EXERCISE – Beginning at the line that contains "Select the 比亚迪 (BYD) row name", output each line exactly through the end of the records, and drop any pictures.

*** Opening DATASET CONTENT ***

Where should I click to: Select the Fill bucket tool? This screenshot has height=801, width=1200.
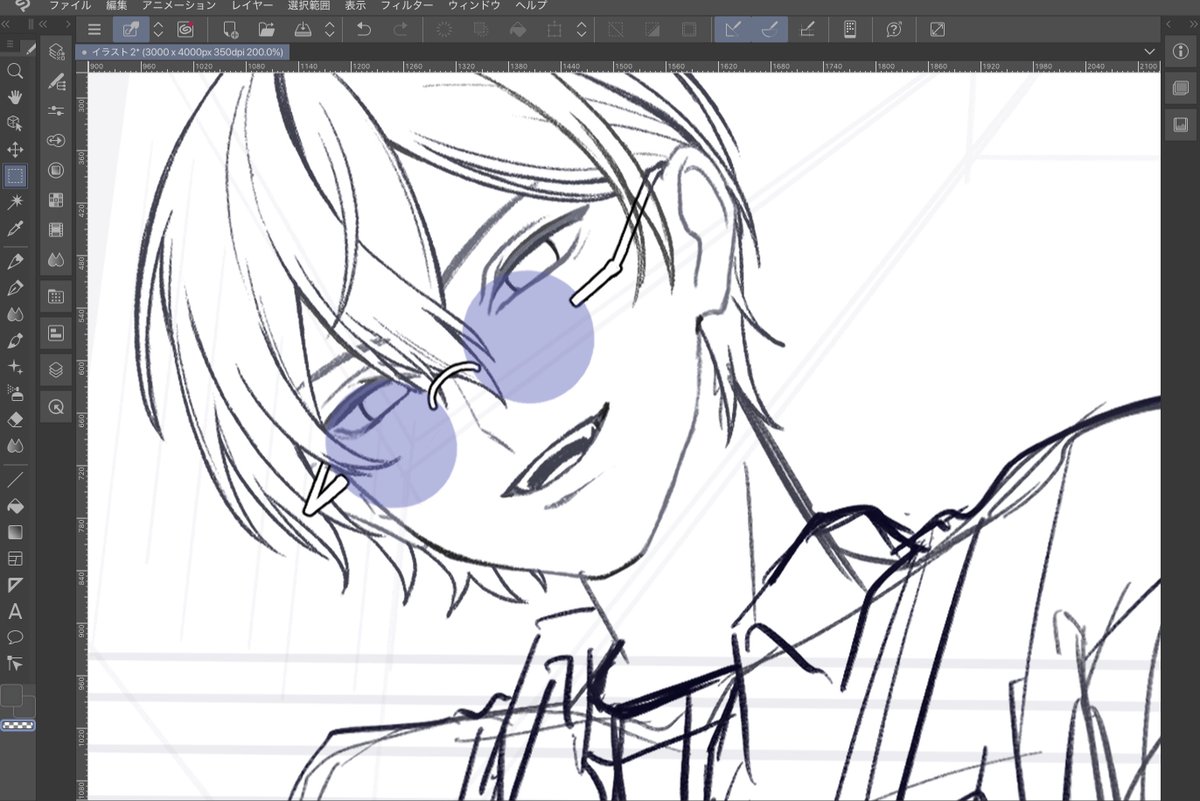[16, 506]
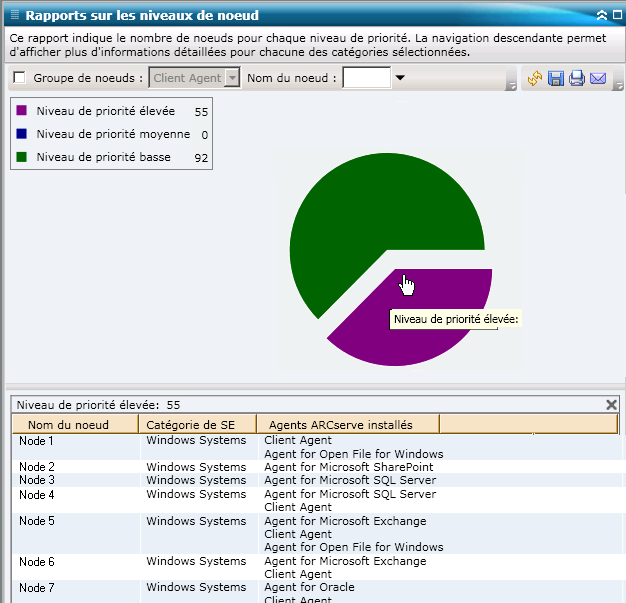The height and width of the screenshot is (603, 626).
Task: Open the Client Agent node group dropdown
Action: pyautogui.click(x=233, y=78)
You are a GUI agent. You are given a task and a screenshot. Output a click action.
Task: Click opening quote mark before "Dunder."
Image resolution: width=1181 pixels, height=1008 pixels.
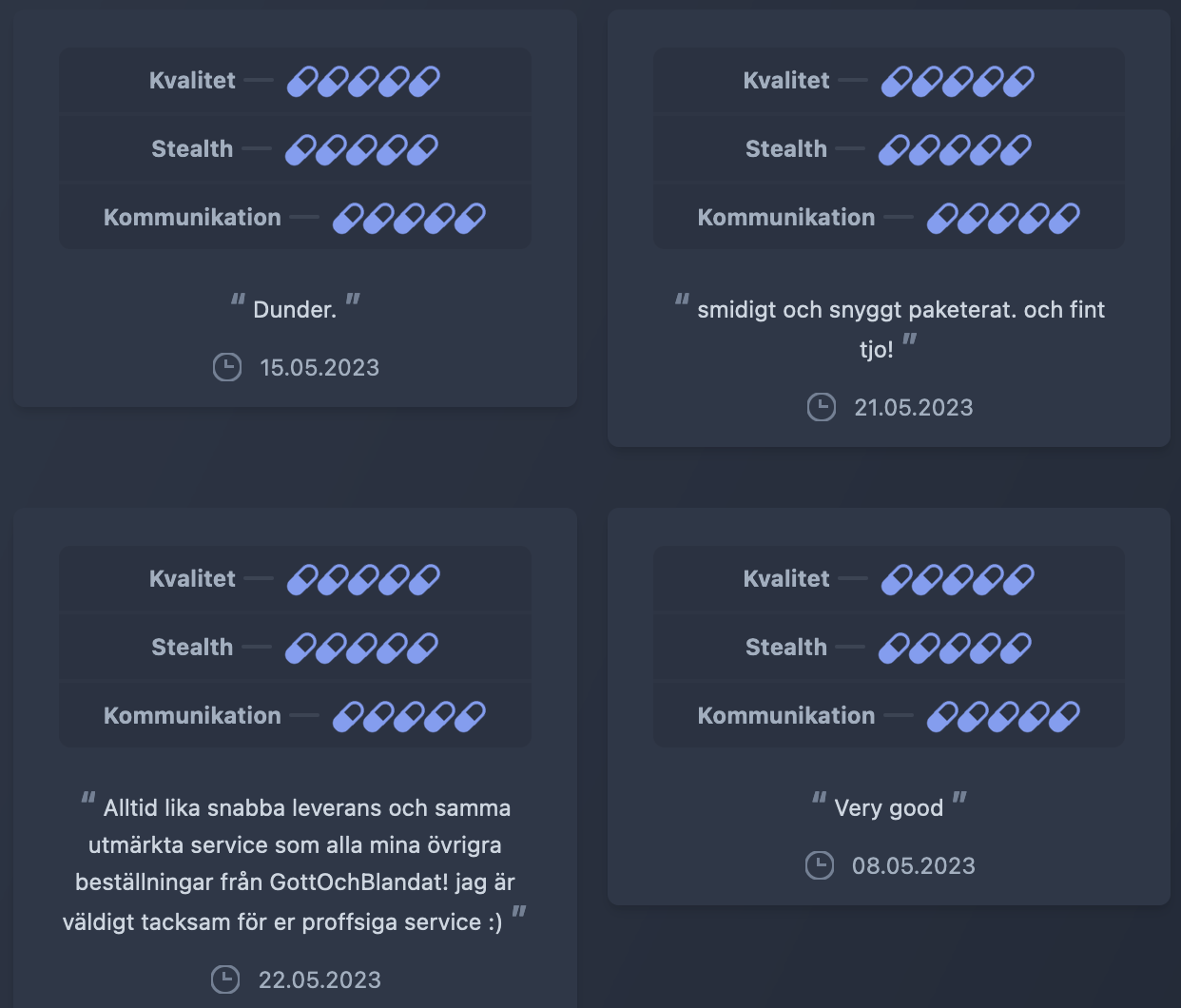(238, 301)
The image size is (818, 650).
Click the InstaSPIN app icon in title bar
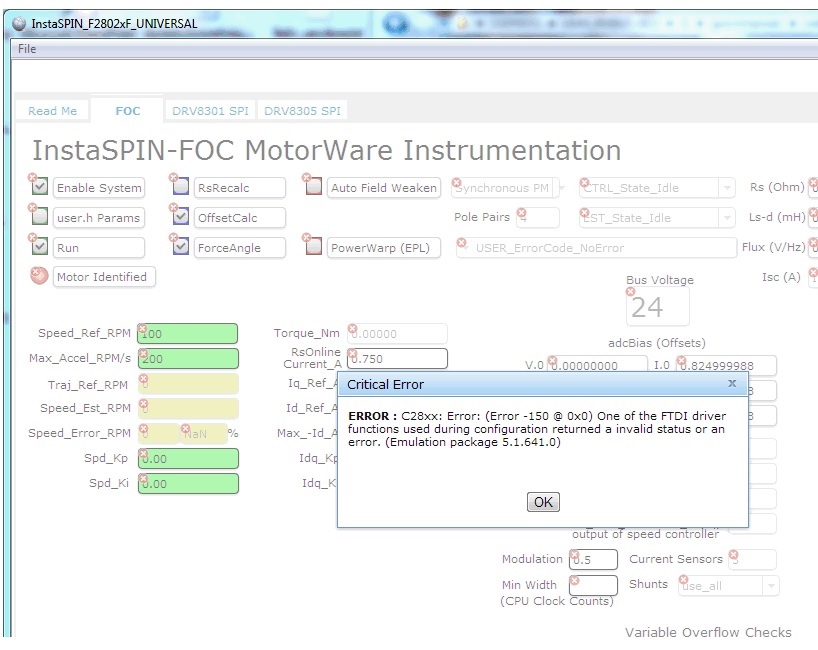pyautogui.click(x=19, y=23)
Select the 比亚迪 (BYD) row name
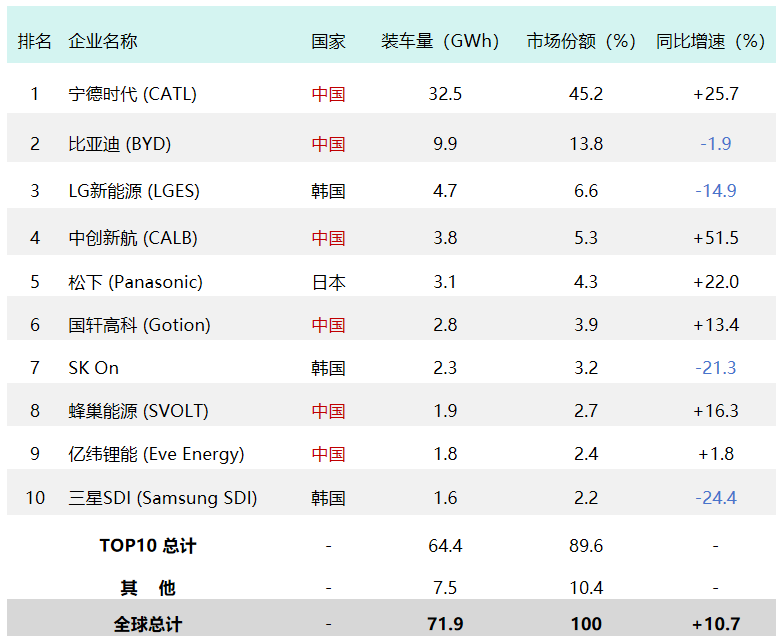The image size is (784, 640). [x=119, y=144]
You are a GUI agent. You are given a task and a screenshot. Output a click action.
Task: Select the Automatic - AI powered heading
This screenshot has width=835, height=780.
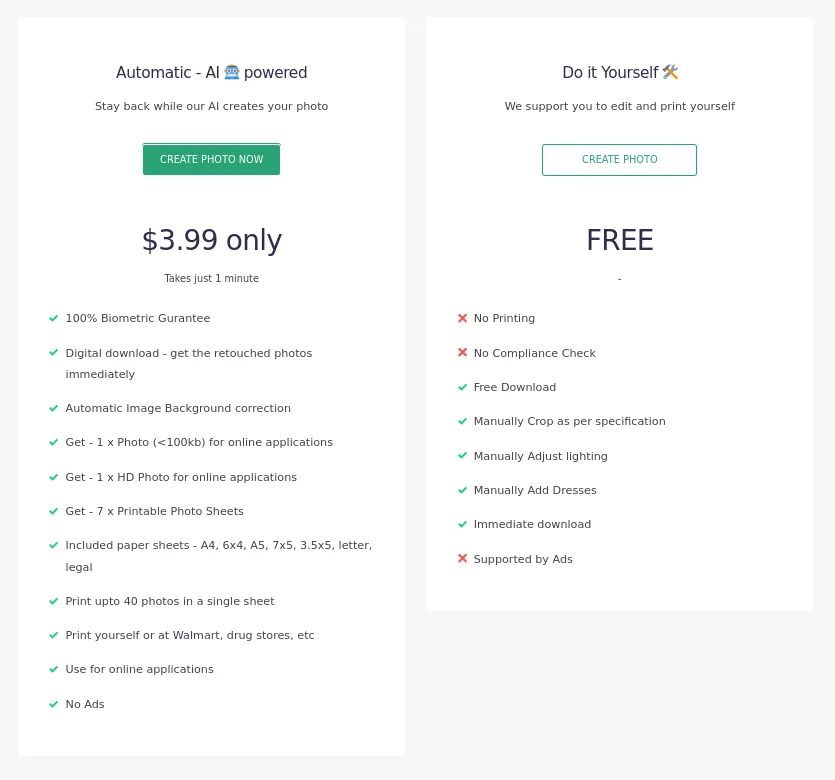coord(211,73)
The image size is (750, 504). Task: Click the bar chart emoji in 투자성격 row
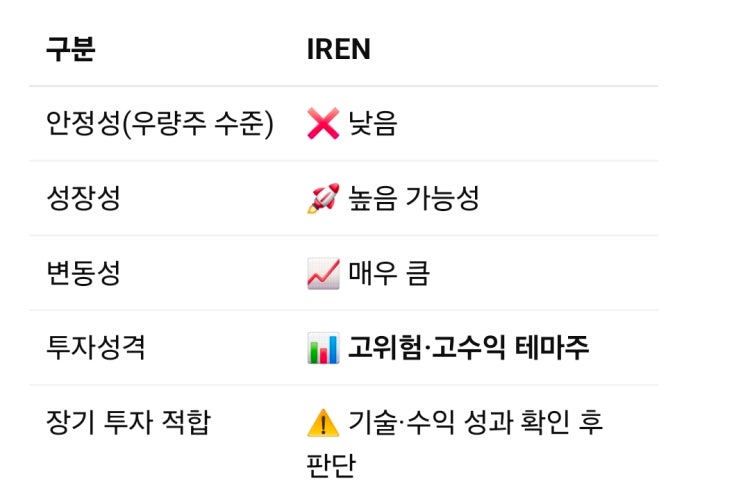click(323, 348)
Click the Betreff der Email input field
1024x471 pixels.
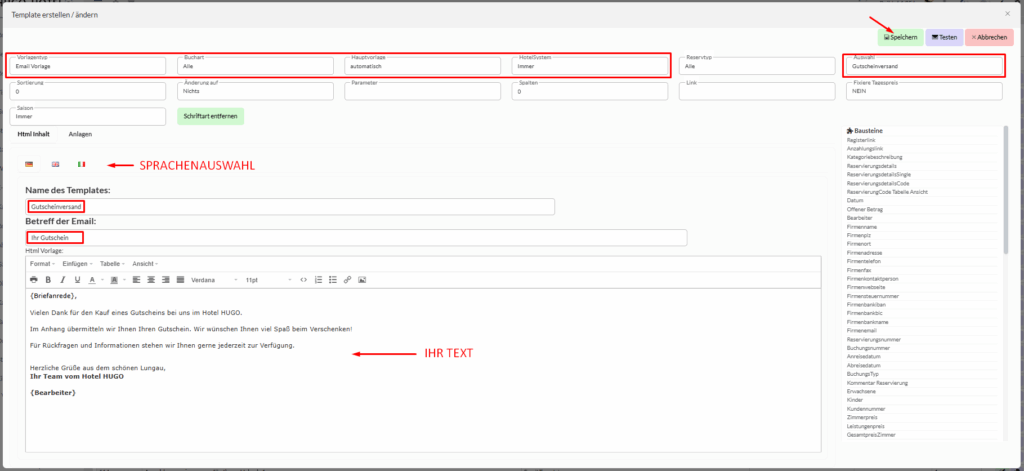click(x=356, y=237)
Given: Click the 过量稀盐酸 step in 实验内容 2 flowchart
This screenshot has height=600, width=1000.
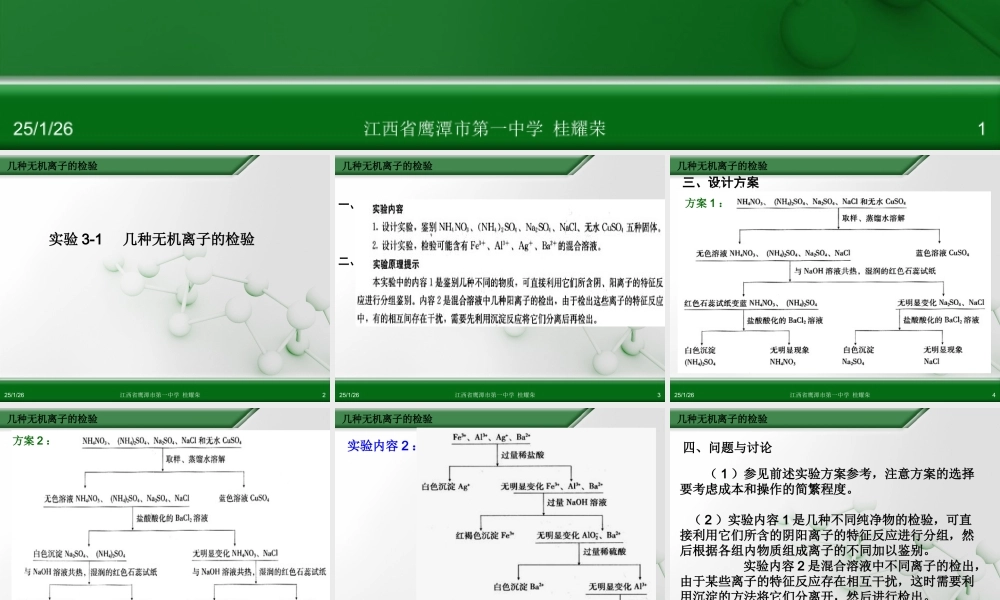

*** Closing DATASET CONTENT ***

TASK SOLUTION –
Select the 比亚迪 (BYD) row name
The image size is (784, 640). [x=119, y=144]
You are a GUI agent. You are given a task and a screenshot. Output a click action.
Task: Select the Automatic - AI powered heading
This screenshot has width=835, height=780.
coord(211,73)
The image size is (750, 504). Task: Click the bar chart emoji in 투자성격 row
click(323, 348)
Click the Betreff der Email input field
1024x471 pixels.
click(x=356, y=237)
Given: Click the 过量稀盐酸 step in 实验内容 2 flowchart
This screenshot has height=600, width=1000.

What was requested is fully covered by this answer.